Migration Act 1958 (Cth), ss 98, 100, 101, 103, 107, 109, 111
Migration Regulations 1994 (Cth), r 2.41CASES
MIAC v Khadgi (2010) 190 FCR 248STATEMENT OF DECISION AND REASONS
Application for review
This is an application for review of a decision made by a delegate of the Minister for Immigration to cancel the applicant’s Subclass 476 (Skilled - Recognised Graduate) visa under s.109(1) of the Migration Act 1958 (the Act).
The applicant is a national of India, born in June 1995. He was granted the Skilled Recognised Graduate Class VF visa on 20 November 2017. The visa was to be in effect until 14 October 2019. On 29 October 2018 the applicant was issued with the Notice of Intention to Consider Cancellation (NOICC) because the delegate formed the view that the applicant did not comply with s. 101 and s. 103 of the Act. The applicant provided his response to the NOICC and his visa was cancelled on 23 November 2018. The applicant seeks review of the delegate’s decision.
The applicant appeared before the Tribunal on 27 February 2019. The Tribunal hearing was conducted with the assistance of an interpreter in the Tamil and English languages. For the following reasons, the Tribunal has concluded that the decision to cancel the applicant’s visa should be affirmed.
Relevant law
Section 109(1) of the Act allows the Minister to cancel a visa if the visa holder has failed to comply with ss.101, 102, 103, 104, 105 or 107(2) of the Act. Broadly speaking, these sections require non-citizens to provide correct information in their visa applications and passenger cards, not to provide bogus documents and to notify the Department of any incorrect information of which they become aware and of any relevant changes in circumstances.
The exercise of the cancellation power under s.109 of the Act is conditional on the Minister issuing a valid notice to the visa holder under s.107 of the Act, providing particulars of the alleged non-compliance. Where a notice is issued that does not comply with the requirements in s.107, the power to cancel the visa does not arise.
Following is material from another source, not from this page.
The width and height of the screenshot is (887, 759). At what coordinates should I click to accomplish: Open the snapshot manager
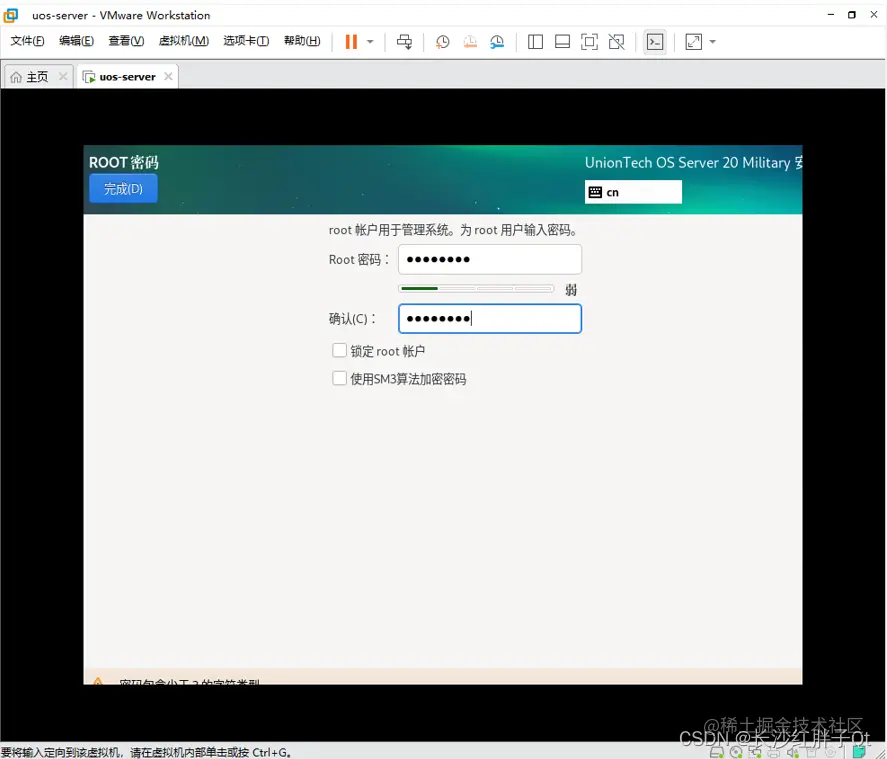(x=498, y=41)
Did the Notice comply with the requirements in s.107?
Section 107 is only engaged if the Minister or delegate considers that the visa holder has not complied with one of the provisions mentioned in s.107(1). It is only then that the Minister or delegate is entitled to give notice to the visa holder under s.107. Therefore, if a notice is to be given under s.107, the Minister or delegate must have reached a state of mind where they consider that the visa holder has not complied with one or more of the relevant provisions.
The Tribunal is satisfied that the Notice contains sufficient particulars to enable the applicant to identify and address the issues. The Tribunal is satisfied that the delegate had reached the necessary state of mind to engage s.107 and that the notice issued under s.107 complied with the statutory requirements.
Was there non-compliance as described in the s.107 notice?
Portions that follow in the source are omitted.